Within the entries below, the lines from the one with "Instruction: Click the empty" through the one with "Skip to next track in MPlayer" are to be set down exactly, both ends kept.

---------- Extracted data ----------

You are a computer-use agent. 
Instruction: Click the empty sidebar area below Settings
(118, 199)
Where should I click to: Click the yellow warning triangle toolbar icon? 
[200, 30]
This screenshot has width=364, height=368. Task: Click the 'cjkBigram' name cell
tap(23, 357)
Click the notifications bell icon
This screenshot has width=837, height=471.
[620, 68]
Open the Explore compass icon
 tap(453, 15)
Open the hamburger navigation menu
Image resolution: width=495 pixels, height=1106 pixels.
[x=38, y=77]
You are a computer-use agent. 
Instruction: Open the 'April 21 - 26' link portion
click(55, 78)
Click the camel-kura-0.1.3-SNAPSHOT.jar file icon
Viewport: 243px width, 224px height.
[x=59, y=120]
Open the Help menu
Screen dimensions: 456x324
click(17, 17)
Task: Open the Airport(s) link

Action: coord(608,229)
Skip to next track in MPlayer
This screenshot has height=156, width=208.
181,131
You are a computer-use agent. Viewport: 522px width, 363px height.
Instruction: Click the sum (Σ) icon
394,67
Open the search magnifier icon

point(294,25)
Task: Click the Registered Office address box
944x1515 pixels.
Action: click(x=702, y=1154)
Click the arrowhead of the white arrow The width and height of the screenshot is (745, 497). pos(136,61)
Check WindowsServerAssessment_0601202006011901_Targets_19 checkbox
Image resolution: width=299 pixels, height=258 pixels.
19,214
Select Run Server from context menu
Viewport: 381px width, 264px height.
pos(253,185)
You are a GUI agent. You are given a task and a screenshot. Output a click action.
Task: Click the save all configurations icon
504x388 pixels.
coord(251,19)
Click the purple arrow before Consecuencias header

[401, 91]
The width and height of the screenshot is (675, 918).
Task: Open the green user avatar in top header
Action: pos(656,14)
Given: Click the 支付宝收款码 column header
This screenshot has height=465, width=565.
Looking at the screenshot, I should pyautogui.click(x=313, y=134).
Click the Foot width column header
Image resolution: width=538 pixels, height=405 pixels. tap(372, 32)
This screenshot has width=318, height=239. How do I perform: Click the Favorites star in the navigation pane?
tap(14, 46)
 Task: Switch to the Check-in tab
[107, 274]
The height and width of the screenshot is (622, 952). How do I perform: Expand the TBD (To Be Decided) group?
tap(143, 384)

----------

**Solution below**
Instruction: Click the empty sidebar area below Settings
(118, 199)
Where should I click to: Click the yellow warning triangle toolbar icon? 
[200, 30]
This screenshot has width=364, height=368. Task: Click the 'cjkBigram' name cell
tap(23, 357)
Click the notifications bell icon
This screenshot has width=837, height=471.
[620, 68]
Open the Explore compass icon
 tap(453, 15)
Open the hamburger navigation menu
Image resolution: width=495 pixels, height=1106 pixels.
[x=38, y=77]
You are a computer-use agent. 
Instruction: Open the 'April 21 - 26' link portion
click(55, 78)
Click the camel-kura-0.1.3-SNAPSHOT.jar file icon
Viewport: 243px width, 224px height.
[x=59, y=120]
Open the Help menu
Screen dimensions: 456x324
click(17, 17)
Task: Open the Airport(s) link

Action: coord(608,229)
Skip to next track in MPlayer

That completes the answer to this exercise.